Michael Sedano
July 2014, a week after the Fourth, I lie feverish, in pain, not acceding to Barbara’s demands she drive me to the emergency room. I am enjoying jubilant sounds out there, kids romping in our swimming pool. Pain comes and goes from bad to extreme. One to ten what number? Eleven. That kind of pain. I’m not convinced I’m dying until a physician, who’d been watching the kids, pushes on my abdomen and I grimace and groan. New pain atop pain i'd been holding back, convinces me.
I wake with a few punctures in my belly and waist—robo surgery, I’m told—and a plastic bag attached to my left side. A young man carbuncular, the surgeon, swaggers into the recovery room informing me he’s cured my diverticulitis.
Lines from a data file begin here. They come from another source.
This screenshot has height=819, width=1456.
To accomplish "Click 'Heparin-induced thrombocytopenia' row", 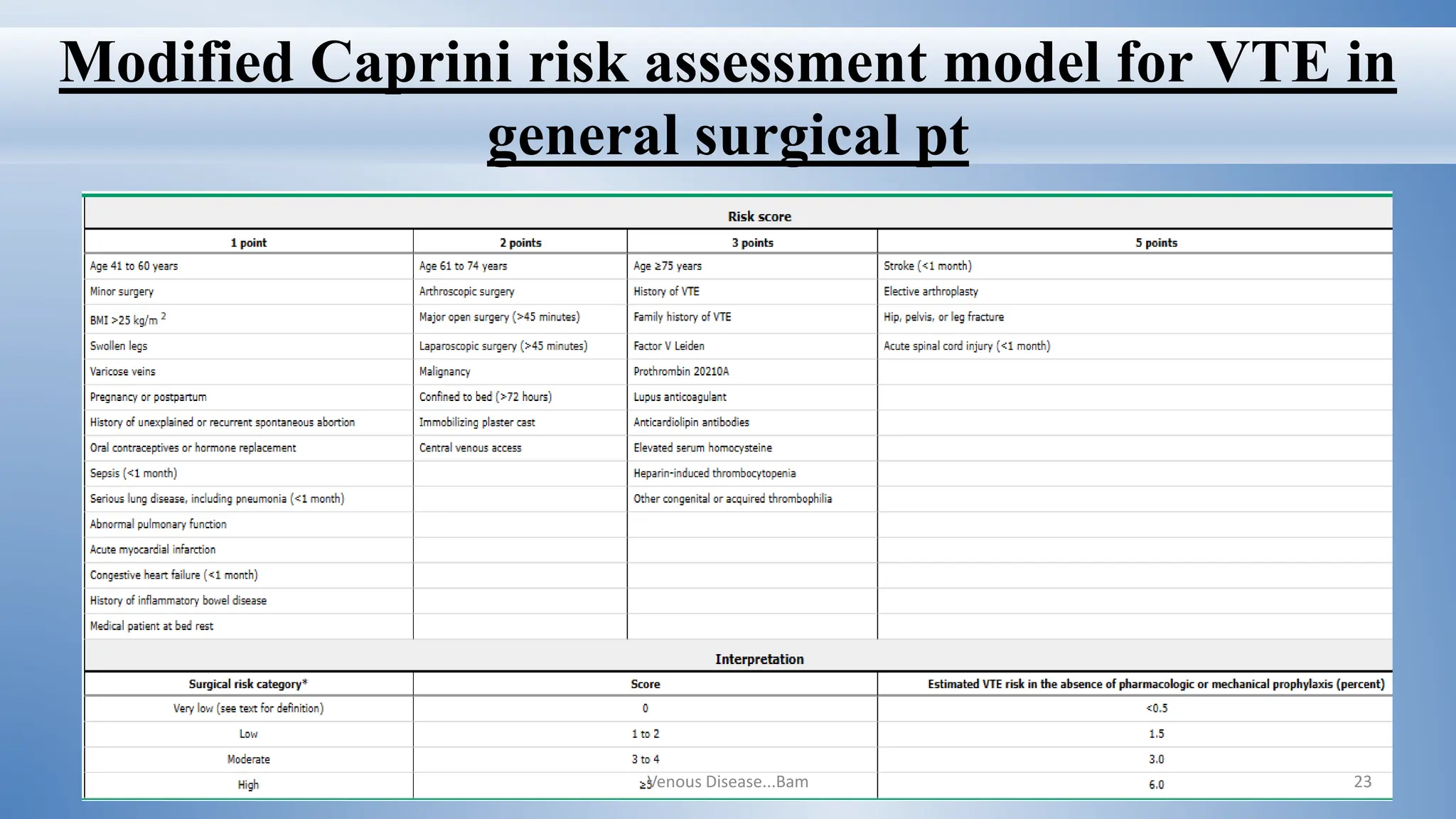I will 714,473.
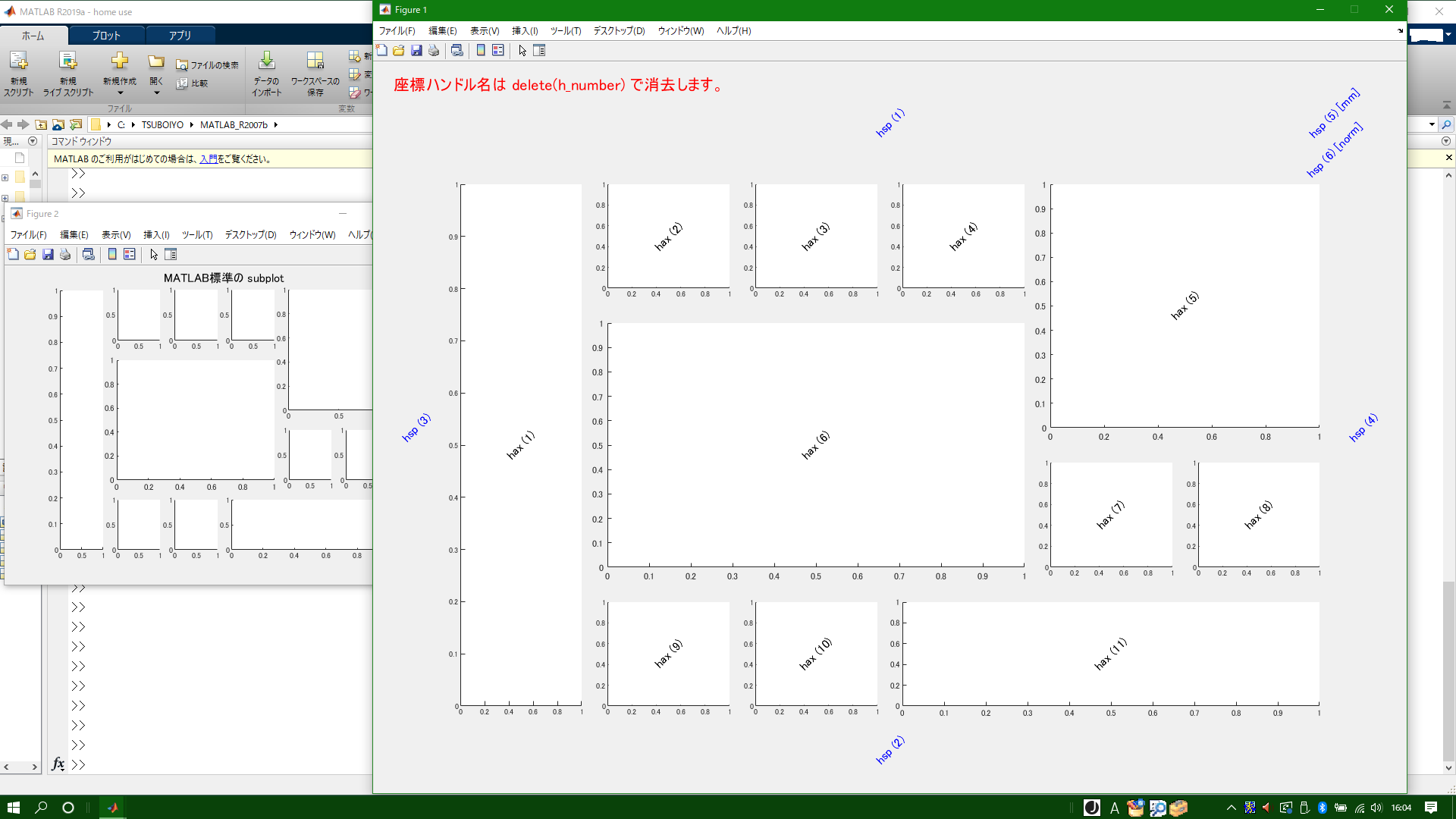Viewport: 1456px width, 819px height.
Task: Toggle the Insert Colorbar button in Figure 1
Action: pos(482,51)
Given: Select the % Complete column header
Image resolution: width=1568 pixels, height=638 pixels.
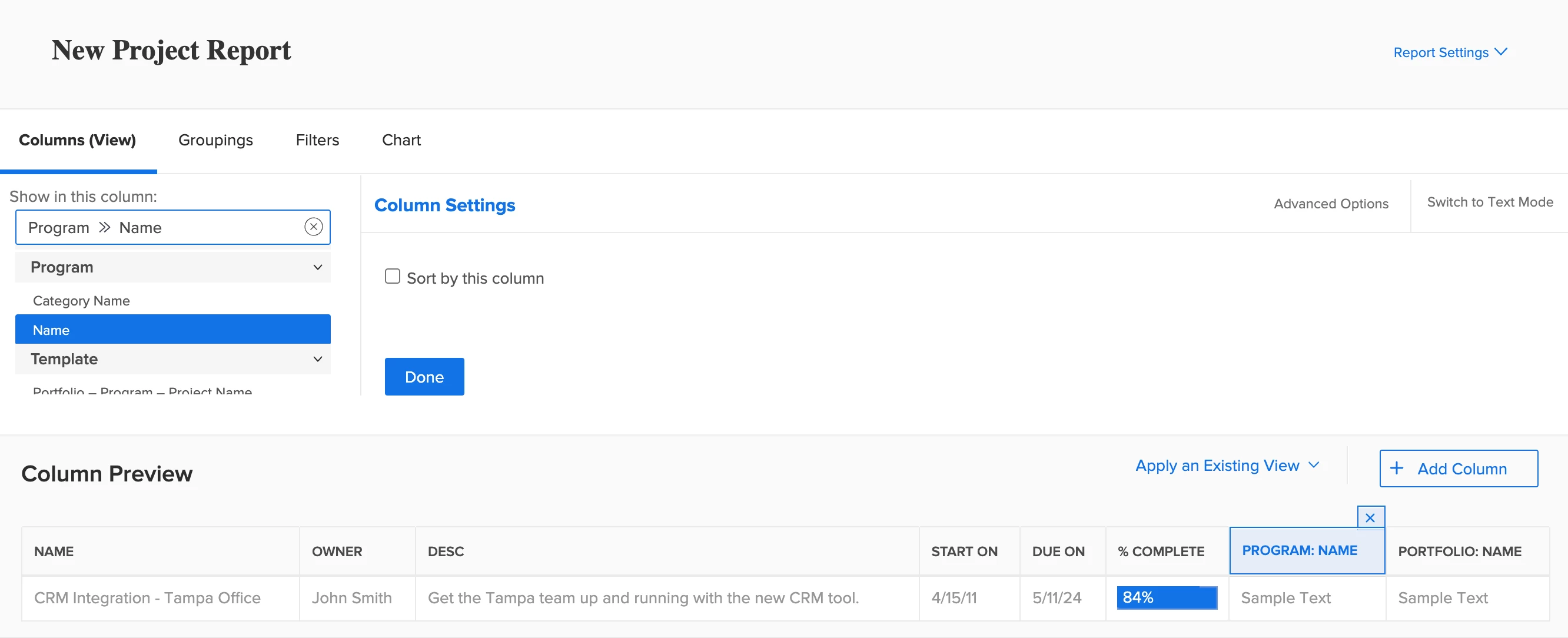Looking at the screenshot, I should point(1160,551).
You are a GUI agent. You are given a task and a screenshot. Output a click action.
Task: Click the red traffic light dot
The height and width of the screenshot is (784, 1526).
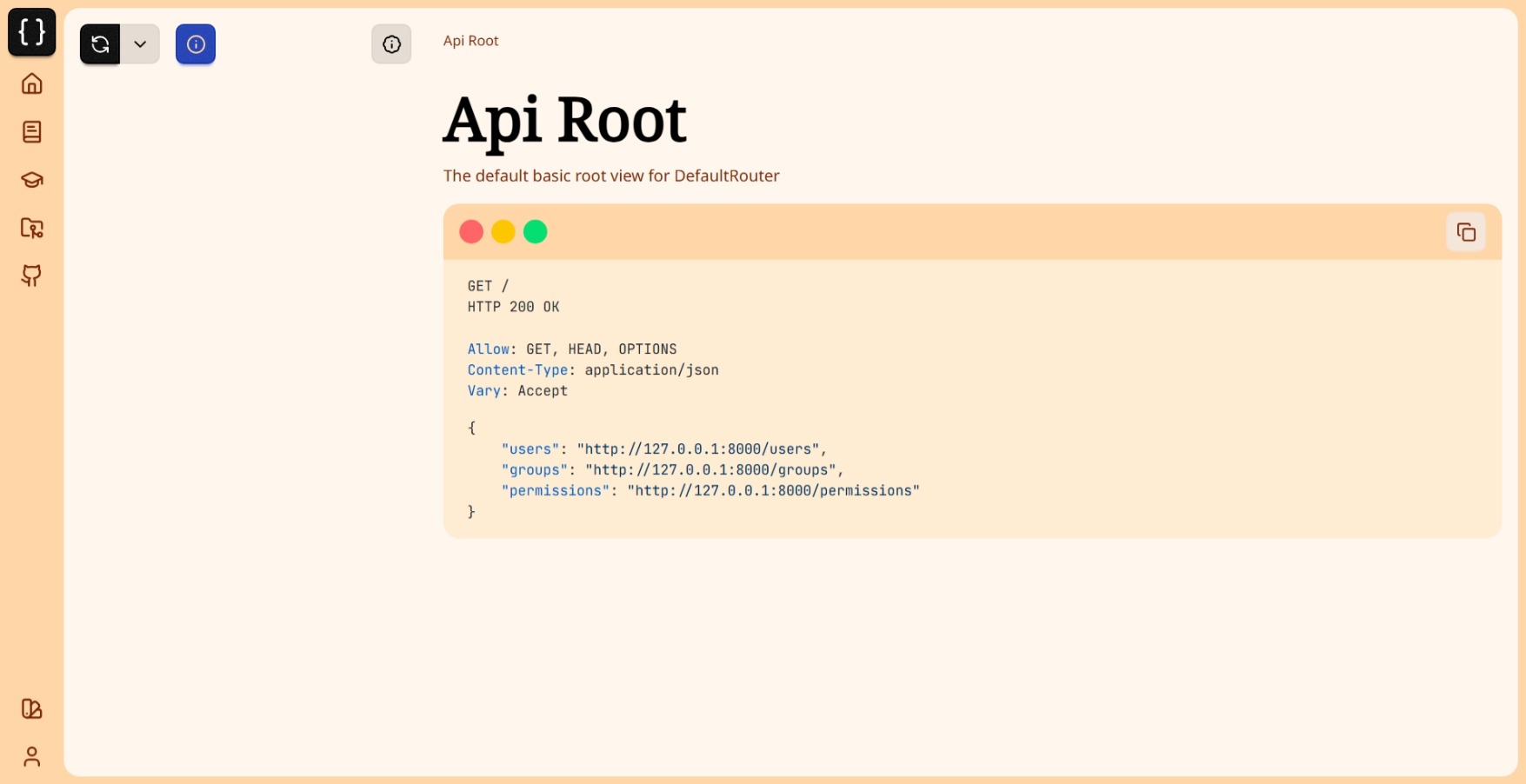click(472, 231)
He pauses then delivers his punchline, the surgeon brags he's removed two feet of intestine. ba da boom.
I didn’t know I had diverticulitis until he tells me I don’t have it now. Peritonitis made the surgery a challenge he continues, he couldn't see too well through all the muck. Quite a challenge as it develops.
Three days later, I turn grey and get a code blue ride to the surgical suite. Doctor comedian nicked the spleen and it is consuming itself. I’m bleeding to death. Now the surgeon slices me from sternum to abdomen to fix his fix. Who would have known the young man to have had so much blood in him?
I died during that surgery, splenectomy, but I get sent back from the other side by the ancestors telling me to get out of line. I wrote about it when the Dilaudid had worn off, in this La Bloga-Tuesday column (link).
July 2014 was as consequential a month as I’ve lived (other than August, when I was born, and married, and returned from overseas). I’d died and come back in July 2014.Science calls it an NDE, near death experience, but science doesn’t respect cucui, the spirits, and thinks brain chemistry, DMT, cooks up those visions and messages, “delusional ideation,” researchers call what happened to me.
Twenty-one days in the hospital teaches me to understand physical pain. I while away the hours locating the source of pain deep inside. This allows me to brace for the next wave of explosive pain so it won’t kill me again. Waves of pain blind me and I writhe into deeper agony, groaning into the empty hospital room with the world happening beyond the curtain.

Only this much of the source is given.